▶ _Excerpt to read_:
Thread: Use my (date) index, darn it!

Use my (date) index, darn it!

From
John Siracusa
Date:
I have a very large table (about a million rows) which I most frequently
want to select a subset of rows from base on a date field.  That date field
is indexed, and when Postgres uses that index, queries are fast.  But
sometimes it decides not to use the index, resorting to a sequential scan
instead.  This is really, really slow.

To try to convince it to use my date index, I turned off the sequential scan
strategy in the planner.  That worked on one copy of the db, but not on
another, where it decided to use an index from another column entirely,
which didn't help performance.  I dropped the other index, leaving only the
date index, and performance was good again.

Obviously the planner is making some bad choices here.  I know that it is
trying to avoid random seeks or other scary things implied by a
"correlation" statistic that is not close to 1 or -1, but it is massively
overestimating the hit caused by those seeks and seemingly not taking into
account the size of the table!  This is Postgres 7.4 on Linux and Mac OS X,
BTW.

Anyway, to "fix" the situation, I clustered the table on the date column.
But I fear that the data will slowly "drift" back to a state where the
planner decides again that a sequential scan is a good idea.  Blah.

So, my question: how can I prevent this?  Ideally, the planner should be
smarter.  Failing that, I'd like to be able to force it to use the index
that I know will result in the fastest queries (3 seconds vs. 30 seconds in
many cases).  Suggestions?

-John


Re: Use my (date) index, darn it!

From
Tom Lane
Date:
John Siracusa <siracusa@mindspring.com> writes:
> Obviously the planner is making some bad choices here.

A fair conclusion ...

▶ _Dataset excerpt_:
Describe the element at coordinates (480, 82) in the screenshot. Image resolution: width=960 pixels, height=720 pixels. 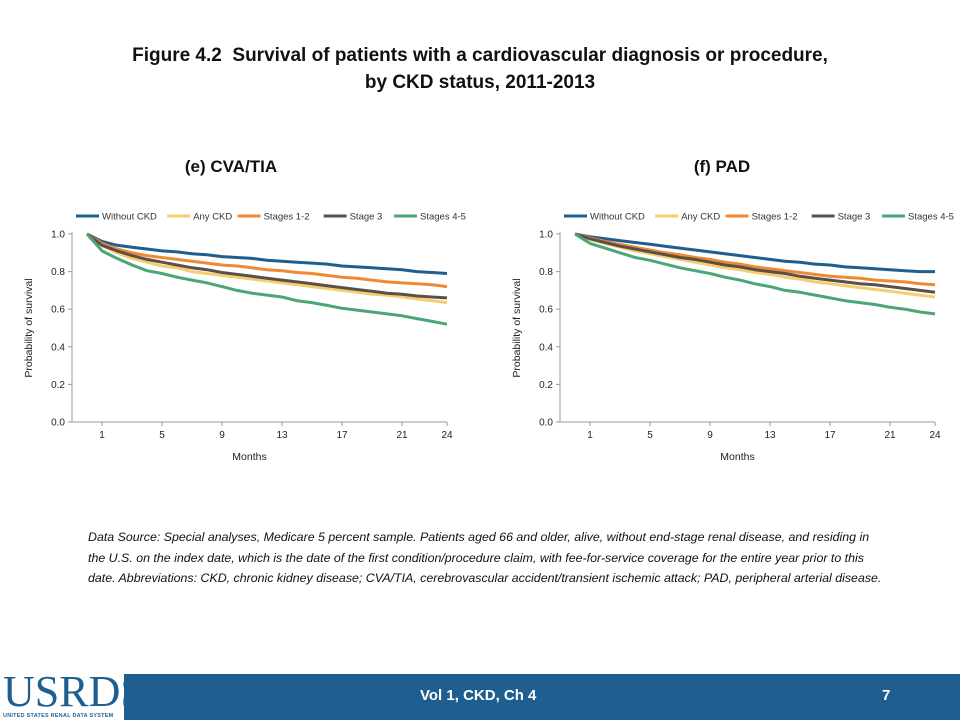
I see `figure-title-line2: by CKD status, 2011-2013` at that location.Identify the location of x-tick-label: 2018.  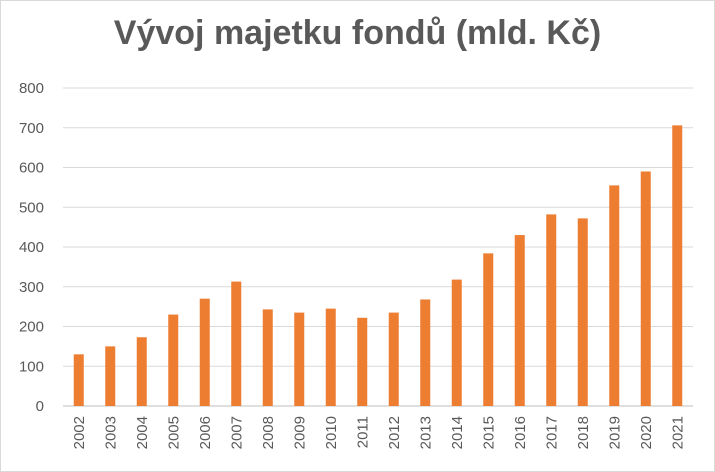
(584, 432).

▶ _Study questions_:
1. Please set down the part of the Postgres index thread starting with "Thread: Use my" and going on through "really, really slow.", copied word for word.
2. Answer these from the Postgres index thread:
(a) About how many rows does the large table have?
(b) Which Postgres version is in use?
(c) Which column was the table clustered on?

▶ _Exercise answers_:
1.
Thread: Use my (date) index, darn it!

Use my (date) index, darn it!

From
John Siracusa
Date:
I have a very large table (about a million rows) which I most frequently
want to select a subset of rows from base on a date field.  That date field
is indexed, and when Postgres uses that index, queries are fast.  But
sometimes it decides not to use the index, resorting to a sequential scan
instead.  This is really, really slow.

2.
(a) About a million rows.
(b) Postgres 7.4.
(c) The date column.